4-Acetyl-N,N-dibenzylbenzenesulfonamide in Heterocyclic Synthesis: Synthesis and Biological Evaluation of Novel Sulfonamides Incorporating Thiazole, Pyrazolo[1,5- a]pyrimidine, 4-Oxothiazolidine and 1,3,4-Thiadiazole moieties

This article describes the synthesis of some novel sulfonamide containing biologically active, pyridine 2, 4; hydrazine carbothioamide 5, 10; thiazole 6-8, 12-14; hydrazine carbodithioate 9, 11a-c; pyrazolo[1,5-a]pyrimidine 19; 4-oxothiazolidine 22, 24-26, 36, 37, 39, 40, 43, 44 and 1,3,4-thiadiazole 35 moieties starting with 4-acetyl-N,N-dibenzylbenzenesulfonamide 1. The structure of the newly synthesized compounds was confirmed by elemental analysis, IR, ¹H NMR and mass spectral data.
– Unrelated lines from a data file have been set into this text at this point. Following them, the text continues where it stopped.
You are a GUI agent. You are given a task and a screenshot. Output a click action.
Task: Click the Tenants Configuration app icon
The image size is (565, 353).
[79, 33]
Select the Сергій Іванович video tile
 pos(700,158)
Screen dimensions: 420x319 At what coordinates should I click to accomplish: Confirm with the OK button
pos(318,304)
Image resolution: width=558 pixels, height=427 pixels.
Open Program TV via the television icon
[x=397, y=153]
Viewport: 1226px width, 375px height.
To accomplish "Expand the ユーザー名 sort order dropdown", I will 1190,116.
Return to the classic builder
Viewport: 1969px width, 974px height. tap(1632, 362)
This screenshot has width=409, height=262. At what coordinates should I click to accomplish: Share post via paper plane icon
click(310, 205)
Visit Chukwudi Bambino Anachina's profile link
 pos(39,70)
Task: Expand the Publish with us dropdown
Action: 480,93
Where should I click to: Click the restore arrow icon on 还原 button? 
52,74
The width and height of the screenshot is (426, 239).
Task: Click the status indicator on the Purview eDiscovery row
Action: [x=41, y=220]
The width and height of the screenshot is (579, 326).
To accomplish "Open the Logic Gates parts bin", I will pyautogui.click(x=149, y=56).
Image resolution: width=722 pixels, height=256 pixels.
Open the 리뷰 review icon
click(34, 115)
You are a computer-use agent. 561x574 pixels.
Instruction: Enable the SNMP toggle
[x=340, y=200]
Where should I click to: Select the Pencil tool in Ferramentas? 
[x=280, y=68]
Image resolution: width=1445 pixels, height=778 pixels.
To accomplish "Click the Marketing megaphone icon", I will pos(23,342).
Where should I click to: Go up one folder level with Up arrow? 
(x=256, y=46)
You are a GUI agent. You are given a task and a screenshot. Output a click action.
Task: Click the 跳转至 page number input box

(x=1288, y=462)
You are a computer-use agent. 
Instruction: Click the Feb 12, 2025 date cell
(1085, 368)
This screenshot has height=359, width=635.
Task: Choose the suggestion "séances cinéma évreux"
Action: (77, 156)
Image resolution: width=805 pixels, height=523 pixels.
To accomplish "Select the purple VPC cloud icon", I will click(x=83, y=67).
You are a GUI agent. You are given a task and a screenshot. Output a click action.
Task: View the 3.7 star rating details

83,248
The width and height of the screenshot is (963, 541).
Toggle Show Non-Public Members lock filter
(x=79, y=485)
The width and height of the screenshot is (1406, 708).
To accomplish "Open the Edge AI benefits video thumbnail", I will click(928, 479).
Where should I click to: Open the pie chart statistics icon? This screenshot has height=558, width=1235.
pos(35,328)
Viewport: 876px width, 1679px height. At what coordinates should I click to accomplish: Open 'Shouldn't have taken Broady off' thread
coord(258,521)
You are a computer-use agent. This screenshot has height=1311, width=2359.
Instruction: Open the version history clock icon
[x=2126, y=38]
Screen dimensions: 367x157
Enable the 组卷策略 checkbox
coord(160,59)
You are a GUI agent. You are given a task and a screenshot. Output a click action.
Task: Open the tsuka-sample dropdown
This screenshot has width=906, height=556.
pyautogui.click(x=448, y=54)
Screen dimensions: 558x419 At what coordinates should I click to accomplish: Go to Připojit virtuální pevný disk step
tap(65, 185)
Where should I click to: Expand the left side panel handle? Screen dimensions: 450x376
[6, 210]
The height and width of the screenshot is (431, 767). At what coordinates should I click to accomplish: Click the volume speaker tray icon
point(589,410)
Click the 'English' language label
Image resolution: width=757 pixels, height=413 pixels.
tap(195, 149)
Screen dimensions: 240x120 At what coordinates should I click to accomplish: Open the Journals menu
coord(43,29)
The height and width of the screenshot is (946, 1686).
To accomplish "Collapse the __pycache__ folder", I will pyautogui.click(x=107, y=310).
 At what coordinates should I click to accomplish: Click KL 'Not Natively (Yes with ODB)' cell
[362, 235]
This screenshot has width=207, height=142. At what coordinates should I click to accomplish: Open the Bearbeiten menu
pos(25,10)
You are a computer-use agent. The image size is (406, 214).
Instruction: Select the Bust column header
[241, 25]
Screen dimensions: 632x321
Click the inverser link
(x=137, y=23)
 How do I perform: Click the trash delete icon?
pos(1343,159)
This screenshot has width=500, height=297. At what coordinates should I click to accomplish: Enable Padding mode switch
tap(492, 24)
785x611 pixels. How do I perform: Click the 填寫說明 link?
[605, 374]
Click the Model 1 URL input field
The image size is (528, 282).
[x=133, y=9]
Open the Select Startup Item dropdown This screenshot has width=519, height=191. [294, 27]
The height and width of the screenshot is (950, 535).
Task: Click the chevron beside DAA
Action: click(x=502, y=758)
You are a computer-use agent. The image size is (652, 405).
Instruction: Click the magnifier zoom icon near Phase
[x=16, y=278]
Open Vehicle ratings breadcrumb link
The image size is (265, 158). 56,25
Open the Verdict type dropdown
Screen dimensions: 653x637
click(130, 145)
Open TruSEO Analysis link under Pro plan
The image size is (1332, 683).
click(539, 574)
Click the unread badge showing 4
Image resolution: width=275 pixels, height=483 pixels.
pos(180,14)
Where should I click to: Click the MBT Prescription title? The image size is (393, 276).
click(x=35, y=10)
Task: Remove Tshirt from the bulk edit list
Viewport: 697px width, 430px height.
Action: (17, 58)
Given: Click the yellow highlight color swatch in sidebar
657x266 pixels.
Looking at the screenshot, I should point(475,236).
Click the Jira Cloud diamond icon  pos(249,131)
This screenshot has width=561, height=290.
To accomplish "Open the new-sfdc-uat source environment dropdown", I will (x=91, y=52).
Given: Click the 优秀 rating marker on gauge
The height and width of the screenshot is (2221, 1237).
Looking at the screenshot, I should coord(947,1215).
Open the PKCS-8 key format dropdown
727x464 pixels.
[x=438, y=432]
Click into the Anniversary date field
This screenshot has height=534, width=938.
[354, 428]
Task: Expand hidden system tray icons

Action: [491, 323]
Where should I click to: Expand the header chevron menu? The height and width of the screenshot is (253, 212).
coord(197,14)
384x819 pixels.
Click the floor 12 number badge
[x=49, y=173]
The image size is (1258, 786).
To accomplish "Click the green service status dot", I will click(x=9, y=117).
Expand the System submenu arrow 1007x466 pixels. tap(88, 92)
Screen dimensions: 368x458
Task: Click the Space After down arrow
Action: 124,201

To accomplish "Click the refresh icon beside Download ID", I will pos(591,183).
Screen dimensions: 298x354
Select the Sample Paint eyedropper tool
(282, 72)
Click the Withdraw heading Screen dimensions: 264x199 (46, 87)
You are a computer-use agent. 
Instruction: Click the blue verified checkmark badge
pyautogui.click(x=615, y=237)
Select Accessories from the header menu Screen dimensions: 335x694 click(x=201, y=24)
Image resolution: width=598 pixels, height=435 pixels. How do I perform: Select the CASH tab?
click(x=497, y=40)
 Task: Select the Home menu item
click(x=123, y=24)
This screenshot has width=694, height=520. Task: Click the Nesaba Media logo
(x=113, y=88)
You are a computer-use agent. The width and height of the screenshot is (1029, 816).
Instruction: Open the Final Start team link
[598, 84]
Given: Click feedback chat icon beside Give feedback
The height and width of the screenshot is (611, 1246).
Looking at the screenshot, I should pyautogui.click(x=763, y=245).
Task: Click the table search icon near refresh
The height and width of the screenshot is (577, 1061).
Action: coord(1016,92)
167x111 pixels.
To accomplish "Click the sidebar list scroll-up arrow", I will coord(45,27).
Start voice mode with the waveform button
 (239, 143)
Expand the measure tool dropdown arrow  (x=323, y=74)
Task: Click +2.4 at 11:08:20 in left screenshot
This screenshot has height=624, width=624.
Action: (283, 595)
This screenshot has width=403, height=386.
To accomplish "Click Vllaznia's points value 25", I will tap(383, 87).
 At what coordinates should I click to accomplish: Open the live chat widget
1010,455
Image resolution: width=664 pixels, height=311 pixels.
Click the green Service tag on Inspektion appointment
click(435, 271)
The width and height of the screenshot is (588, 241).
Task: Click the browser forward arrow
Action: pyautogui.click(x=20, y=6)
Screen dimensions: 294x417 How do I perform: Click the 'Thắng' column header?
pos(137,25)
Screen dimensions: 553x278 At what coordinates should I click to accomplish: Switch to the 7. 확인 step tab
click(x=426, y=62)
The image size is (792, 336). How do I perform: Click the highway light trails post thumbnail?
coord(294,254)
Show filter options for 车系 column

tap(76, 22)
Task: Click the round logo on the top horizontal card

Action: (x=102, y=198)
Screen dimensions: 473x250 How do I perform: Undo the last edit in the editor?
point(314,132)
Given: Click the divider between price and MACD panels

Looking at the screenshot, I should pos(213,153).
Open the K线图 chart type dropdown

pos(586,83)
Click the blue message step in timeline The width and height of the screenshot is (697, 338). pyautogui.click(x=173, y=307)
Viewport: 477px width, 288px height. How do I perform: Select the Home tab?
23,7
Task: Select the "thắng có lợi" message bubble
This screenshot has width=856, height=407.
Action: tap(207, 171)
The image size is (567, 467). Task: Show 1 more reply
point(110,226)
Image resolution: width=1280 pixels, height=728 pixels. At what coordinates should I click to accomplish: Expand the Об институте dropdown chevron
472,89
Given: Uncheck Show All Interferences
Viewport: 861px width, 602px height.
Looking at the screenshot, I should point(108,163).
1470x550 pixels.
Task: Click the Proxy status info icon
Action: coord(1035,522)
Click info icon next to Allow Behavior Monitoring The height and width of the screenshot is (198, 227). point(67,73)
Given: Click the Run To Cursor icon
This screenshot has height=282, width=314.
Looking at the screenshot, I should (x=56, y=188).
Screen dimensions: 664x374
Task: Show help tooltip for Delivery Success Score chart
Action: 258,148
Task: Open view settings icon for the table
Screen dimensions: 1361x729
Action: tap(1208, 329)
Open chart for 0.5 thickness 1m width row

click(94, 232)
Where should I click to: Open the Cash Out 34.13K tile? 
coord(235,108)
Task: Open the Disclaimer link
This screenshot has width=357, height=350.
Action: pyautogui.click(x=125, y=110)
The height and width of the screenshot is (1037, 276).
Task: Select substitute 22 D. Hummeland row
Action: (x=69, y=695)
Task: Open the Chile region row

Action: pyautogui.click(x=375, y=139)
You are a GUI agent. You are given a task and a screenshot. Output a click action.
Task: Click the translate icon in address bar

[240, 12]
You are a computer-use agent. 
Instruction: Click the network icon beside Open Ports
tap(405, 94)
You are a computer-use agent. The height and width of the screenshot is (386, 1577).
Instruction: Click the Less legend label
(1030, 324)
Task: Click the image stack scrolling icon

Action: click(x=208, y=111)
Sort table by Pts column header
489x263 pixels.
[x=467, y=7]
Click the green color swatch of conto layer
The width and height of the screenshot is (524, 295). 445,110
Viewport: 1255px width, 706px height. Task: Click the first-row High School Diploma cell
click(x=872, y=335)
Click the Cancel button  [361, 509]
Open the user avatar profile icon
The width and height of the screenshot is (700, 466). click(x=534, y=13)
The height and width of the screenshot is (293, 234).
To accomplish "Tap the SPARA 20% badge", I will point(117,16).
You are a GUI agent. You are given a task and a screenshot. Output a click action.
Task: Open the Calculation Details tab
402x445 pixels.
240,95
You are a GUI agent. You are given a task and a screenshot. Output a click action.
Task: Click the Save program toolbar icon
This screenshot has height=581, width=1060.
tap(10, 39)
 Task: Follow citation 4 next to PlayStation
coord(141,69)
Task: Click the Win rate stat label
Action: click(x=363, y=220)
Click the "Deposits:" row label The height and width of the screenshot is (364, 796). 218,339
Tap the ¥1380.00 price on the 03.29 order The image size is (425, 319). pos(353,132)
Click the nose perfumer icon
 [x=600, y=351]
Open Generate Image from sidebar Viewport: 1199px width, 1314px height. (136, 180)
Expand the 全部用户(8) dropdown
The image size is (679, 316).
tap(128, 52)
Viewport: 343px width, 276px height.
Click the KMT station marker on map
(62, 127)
All the newly synthesized compounds were evaluated for their in vitro antimicrobial activities against gram positive bacteria (B. subtilis, S. aureus, S. maxima), gram negative bacteria (K. pneumonia, Salmonella, P. aeruginosa) and filamentous fungi (Rhizopus, A. fumigatus). Most of the screened compounds showed interesting highly active compared to ampicillin (AMD) and calforan.